All respect and no restraint

Ladies and Gentlemen, you may rightfully feel proud


LETTER FROM CYBERSPACE
Tribune reporter Howard Witt hasn't seen a reaction to a story quite like the one he got after writing about a controversy in the small Texas town of Paris
Published March 26, 2007, 8:57 PM CDT

Mr. Witt earned a little celebrity. He found a true injustice and reported it well.

That has now happened with a story I wrote two weeks ago, about a 14-year-old black girl from the small Texas town of Paris, who was sent to a youth prison for up to 7 years for shoving a hall monitor at her high school. A 14-year-old white girl, convicted of arson for burning down her family's house, was sentenced by the same Paris judge to probation.

If you had Googled the black girl's name, Shaquanda Cotton, the day before the story was published on the front page of the March 12 edition of the Tribune, you would have gotten zero results. On Monday afternoon, there were more than 35,000 hits.

That, my fellow bloggers, is because of YOU. Air and light are the best antiseptics and every post was a strong gust of clean air; every link a shaft of sunlight through the clouds

And now the story has jumped across the ethernet into the physical world:

...as was our intent. You guys pushed it hard. 

Dozens of talk-radio stations across the nation were buzzing about Shaquanda last week, protests on her behalf were held in Paris, a petition- and letter-drive aimed at Texas Gov. Rick Perry and the judge in the case, Chuck Superville, is under way, and civil rights leaders from the NAACP and the ACLU to the Rev. Al Sharpton are weighing whether to get involved.

_Data_.

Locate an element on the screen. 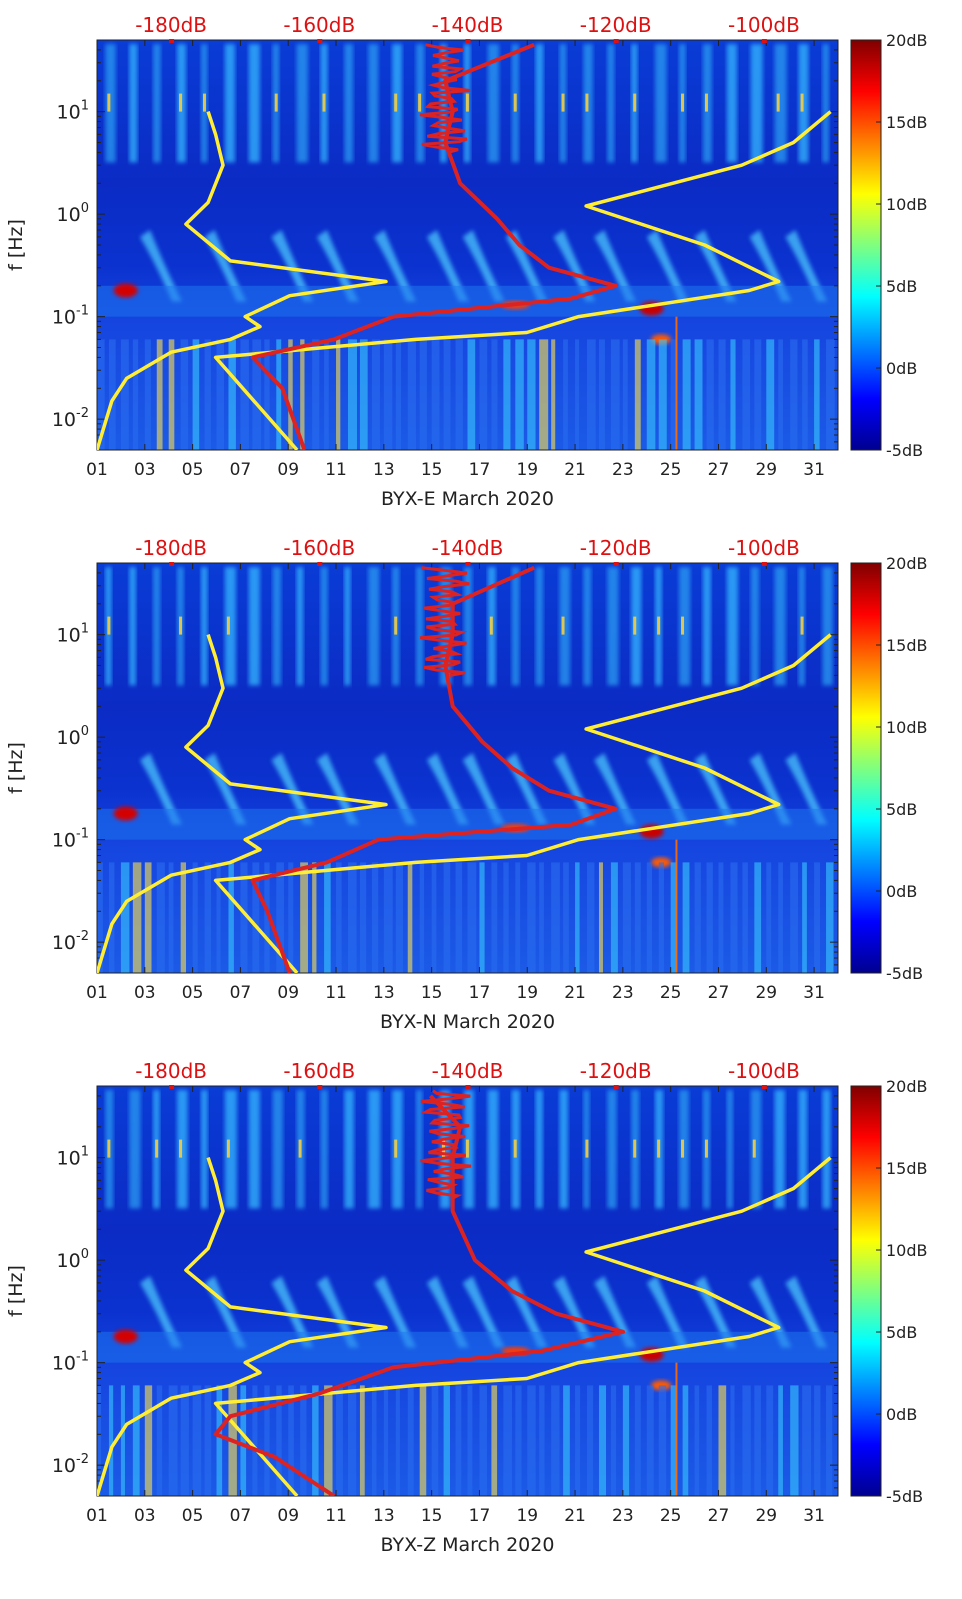  x-tick-label: 09 is located at coordinates (288, 993).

_What you are asked to do_.
Write the next passage of the blog post about the Shaquanda Cotton case, starting after its last sentence. The data has no connection to the blog post about the Shaquanda Cotton case.

_Your response_.
And all you folks SHOULD get involved...though if you do, you better acknowledge the work of the local NAACP branch, and all the bloggers that raised the issue to national prominence...because we already got some results.

Now it appears all of this ferment might affect Shaquanda's case. Hers will be among the first cases to be examined by a special commission being established this week to review the sentence of every youth being held inside Texas' youth prisons, because of concerns that many inmates might have had their sentences arbitrarily extended by prison officials.

The review panel was sparked by a wide-ranging scandal currently plaguing the state's juvenile prison system in which numerous prison guards and officials are accused of coercing imprisoned youths for sex.

While that scandal does not directly involve Shaquanda, the high public profile of her case has caused the special master overseeing the investigation of the juvenile system to say he wants to review her case in particular.

Shaquanda also has an appeal pending with Texas' 6th Court of Appeals in Texarkana, which has heard arguments on her case and could rule at any time.

That is banging.

So pat yourselves on the collective back, people. 

The New Civil Rights Movement

Among the things I found interesting about Howard Witt's piece was his discovery that as far as black Americans are concerned we are not living in a post-Civil Rights era no matter how much Juan Williams, Shelby Steele, Thomas Sowell and an almost endless list of what CNulan has correctly called the "Untalented Tenth" and their enablers from both sides of the political fence believes.

A Luta Continua

:)

While I don't feel proud, I feel a little encouraged.  

Syl

Your restraint is probably wise...however, see the next post.

I don't think "proud" is the

I don't think "proud" is the word.

But it would be interesting to follow this thread empirically. For me, one of my former students who runs The Young Black Professionals Guide was the first person who put me down. And then I think I put my own slant on it that T3 picked up on.

Did you read the article directly, or did you get it from another blog?